Quelle unicode.ml Sprache: SML

(************************************************************************)
(*         *      The Rocq Prover / The Rocq Development Team           *)
(*  v      *         Copyright INRIA, CNRS and contributors             *)
(* <O___,, * (see version control and CREDITS file for authors & dates) *)
(*   \VV/  **************************************************************)
(*    //   *    This file is distributed under the terms of the         *)
(*         *     GNU Lesser General Public License Version 2.1          *)
(*         *     (see LICENSE file for the text of the license)         *)
(************************************************************************)

(** Unicode utilities *)

type status = Letter | IdentPart | Symbol | IdentSep | Separator | Control | Unknown

(* The following table stores classes of Unicode characters that
   are used by the lexer. There are 5 different classes so 3 bits
   are allocated for each character.
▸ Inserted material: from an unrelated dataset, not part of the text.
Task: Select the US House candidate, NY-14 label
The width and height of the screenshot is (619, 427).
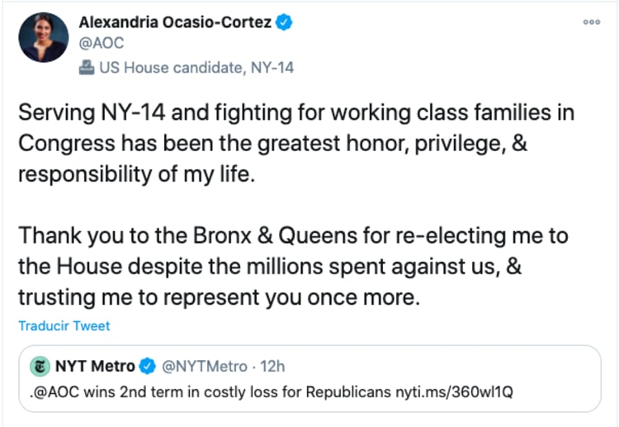Action: [x=196, y=68]
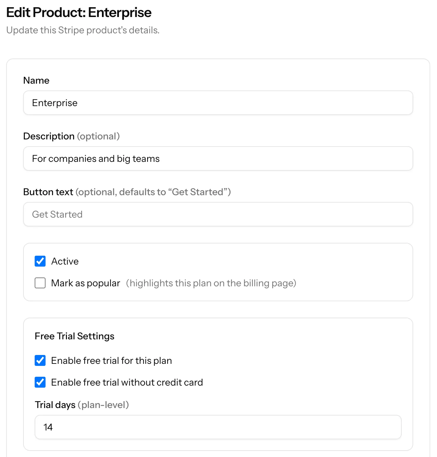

We encode the masks of 8
   characters per word, thus using 24 bits over the 31 available
   bits. (This choice seems to be a good trade-off between speed
   and space after some benchmarks.) *)

(* A 256 KiB table, initially filled with zeros. *)
let table = Array.make (1 lsl 17) 0

(* Associate a 2-bit pattern to each status at position [i].
   Only the 3 lowest bits of [i] are taken into account to
   define the position of the pattern in the word.
   Notice that pattern "00" means "undefined". *)
let mask i = function
  | Letter    -> 1 lsl ((i land 7) * 3) (* 001 *)
  | IdentPart -> 2 lsl ((i land 7) * 3) (* 010 *)
  | Symbol    -> 3 lsl ((i land 7) * 3) (* 011 *)
  | IdentSep  -> 4 lsl ((i land 7) * 3) (* 100 *)
  | Separator -> 5 lsl ((i land 7) * 3) (* 101 *)
  | Control   -> 6 lsl ((i land 7) * 3) (* 110 *)
  | Unknown   -> 0 lsl ((i land 7) * 3) (* 000 *)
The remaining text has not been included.